*** Text segment ***

When KSL CEO Hank Cohen and president David Sklaver left the company in August, it was one of the first public signs that the 32-year old media shop -- which filed for bankruptcy last week -- had big troubles.
By then, however, efforts were already in the works to shutter the company. In fact, by June of this year, having been presented with information that the company’s restructuring efforts were unlikely to be successful, company founder Kal Liebowitz had decided to sell the assets of KSL and/or wind down the company’s operations, according to the firm’s bankruptcy petition.
But more than a month before filing Chapter 11 proceedings on Sept. 11, KSL filed a lawsuit in California against the former controller of the firm -- Geoffrey Charness -- and his wife Jennifer Charness, along with dozens of yet-to-be-named individuals and entities for allegedly stealing millions from KSL.
KSL claims that the alleged theft is a key reason that the firm has gone belly up.
According to the suit, filed on July 1, Charness set up unauthorized personal and corporate charge card and bank accounts through which he funneled $145 million from 2006 until he was terminated in 2010. Much of that money was used to pay KSL expenses, albeit using unauthorized accounting methods. But as of the time of the filing, KSL alleges Charness and his wife allegedly stole more than $2.5 million from the company.

*** End of Text segment ***
*** Recorded data ***

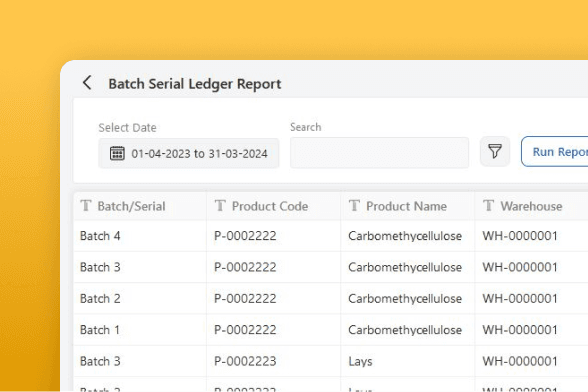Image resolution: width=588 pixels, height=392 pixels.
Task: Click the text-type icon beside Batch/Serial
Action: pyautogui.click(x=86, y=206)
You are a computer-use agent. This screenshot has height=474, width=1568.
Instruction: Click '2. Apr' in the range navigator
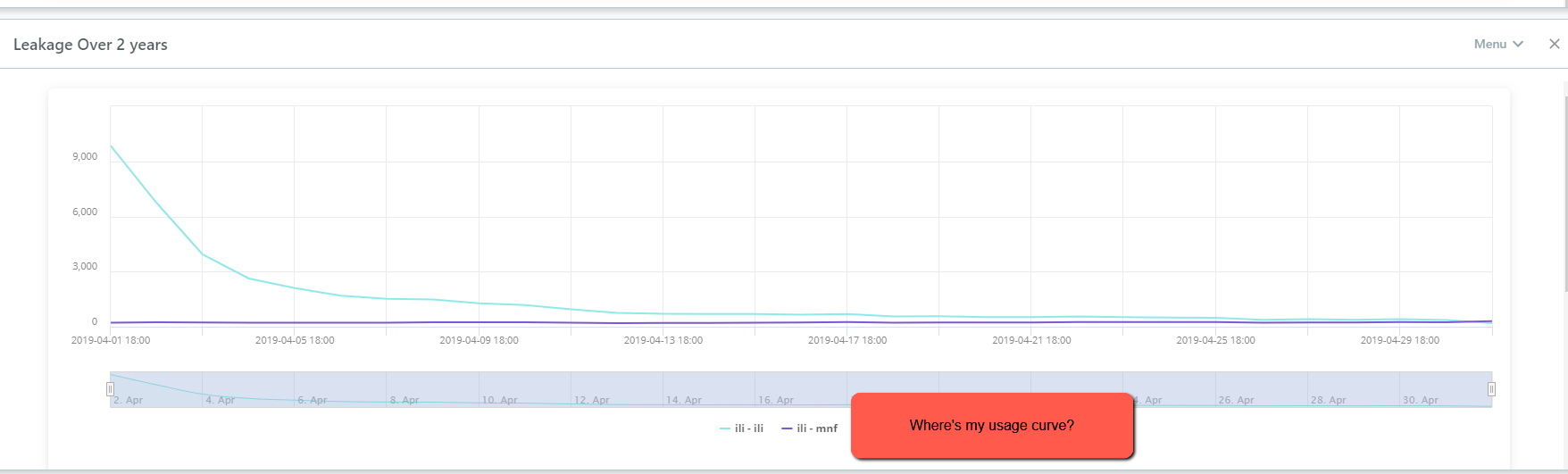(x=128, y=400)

*** End of Recorded data ***

* _Parts of the exercise_
a: Answer these questions about the article on KSL's bankruptcy:
(i) Who founded KSL?
(ii) On what date did KSL file Chapter 11 proceedings?
(iii) How much did Charness allegedly funnel through the unauthorized accounts?
b: Repeat word for word the passage of the article on KSL's bankruptcy starting at "According to the suit, filed" and ending at "from the company.".

* _Written answers_
a:
(i) Kal Liebowitz
(ii) Sept. 11
(iii) $145 million

b:
According to the suit, filed on July 1, Charness set up unauthorized personal and corporate charge card and bank accounts through which he funneled $145 million from 2006 until he was terminated in 2010. Much of that money was used to pay KSL expenses, albeit using unauthorized accounting methods. But as of the time of the filing, KSL alleges Charness and his wife allegedly stole more than $2.5 million from the company.